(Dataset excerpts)
★ ★ ★

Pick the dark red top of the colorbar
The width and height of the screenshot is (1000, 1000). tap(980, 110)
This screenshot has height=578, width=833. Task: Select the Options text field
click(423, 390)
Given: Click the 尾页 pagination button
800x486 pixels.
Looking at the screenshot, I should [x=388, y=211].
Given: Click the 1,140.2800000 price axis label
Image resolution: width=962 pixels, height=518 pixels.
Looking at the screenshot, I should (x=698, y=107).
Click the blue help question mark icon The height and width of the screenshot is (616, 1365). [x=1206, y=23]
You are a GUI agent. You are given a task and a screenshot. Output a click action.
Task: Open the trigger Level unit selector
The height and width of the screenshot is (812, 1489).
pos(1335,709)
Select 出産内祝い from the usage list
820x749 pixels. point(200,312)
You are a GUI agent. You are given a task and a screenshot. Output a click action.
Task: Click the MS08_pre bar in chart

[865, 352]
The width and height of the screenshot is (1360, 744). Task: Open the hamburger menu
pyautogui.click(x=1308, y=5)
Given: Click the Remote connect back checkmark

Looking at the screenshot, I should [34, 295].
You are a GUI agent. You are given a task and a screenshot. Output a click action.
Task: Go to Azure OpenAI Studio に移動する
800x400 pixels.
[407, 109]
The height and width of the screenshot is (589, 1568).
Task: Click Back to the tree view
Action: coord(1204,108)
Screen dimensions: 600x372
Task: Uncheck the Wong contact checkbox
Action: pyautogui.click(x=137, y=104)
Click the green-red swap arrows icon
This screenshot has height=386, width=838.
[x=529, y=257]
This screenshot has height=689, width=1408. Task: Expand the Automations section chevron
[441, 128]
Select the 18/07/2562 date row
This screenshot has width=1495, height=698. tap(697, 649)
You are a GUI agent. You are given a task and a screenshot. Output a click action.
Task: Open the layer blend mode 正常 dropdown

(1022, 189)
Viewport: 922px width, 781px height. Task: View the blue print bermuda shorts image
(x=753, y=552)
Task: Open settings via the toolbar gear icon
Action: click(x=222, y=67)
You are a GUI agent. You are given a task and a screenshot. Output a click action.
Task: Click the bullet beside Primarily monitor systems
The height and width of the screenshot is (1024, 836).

★ ★ ★

> Exercise
Print each entry above exactly as given.

> Answer for the task
Pick the dark red top of the colorbar
The width and height of the screenshot is (1000, 1000). tap(980, 110)
This screenshot has height=578, width=833. Task: Select the Options text field
click(423, 390)
Given: Click the 尾页 pagination button
800x486 pixels.
Looking at the screenshot, I should [x=388, y=211].
Given: Click the 1,140.2800000 price axis label
Image resolution: width=962 pixels, height=518 pixels.
Looking at the screenshot, I should (x=698, y=107).
Click the blue help question mark icon The height and width of the screenshot is (616, 1365). [x=1206, y=23]
You are a GUI agent. You are given a task and a screenshot. Output a click action.
Task: Open the trigger Level unit selector
The height and width of the screenshot is (812, 1489).
pos(1335,709)
Select 出産内祝い from the usage list
820x749 pixels. point(200,312)
You are a GUI agent. You are given a task and a screenshot. Output a click action.
Task: Click the MS08_pre bar in chart

[865, 352]
The width and height of the screenshot is (1360, 744). Task: Open the hamburger menu
pyautogui.click(x=1308, y=5)
Given: Click the Remote connect back checkmark

Looking at the screenshot, I should [34, 295].
You are a GUI agent. You are given a task and a screenshot. Output a click action.
Task: Go to Azure OpenAI Studio に移動する
800x400 pixels.
[407, 109]
The height and width of the screenshot is (589, 1568).
Task: Click Back to the tree view
Action: coord(1204,108)
Screen dimensions: 600x372
Task: Uncheck the Wong contact checkbox
Action: pyautogui.click(x=137, y=104)
Click the green-red swap arrows icon
This screenshot has height=386, width=838.
[x=529, y=257]
This screenshot has height=689, width=1408. Task: Expand the Automations section chevron
[441, 128]
Select the 18/07/2562 date row
This screenshot has width=1495, height=698. tap(697, 649)
You are a GUI agent. You are given a task and a screenshot. Output a click action.
Task: Open the layer blend mode 正常 dropdown

(1022, 189)
Viewport: 922px width, 781px height. Task: View the blue print bermuda shorts image
(x=753, y=552)
Task: Open settings via the toolbar gear icon
Action: click(x=222, y=67)
You are a GUI agent. You are given a task and a screenshot. Output a click action.
Task: Click the bullet beside Primarily monitor systems
The height and width of the screenshot is (1024, 836).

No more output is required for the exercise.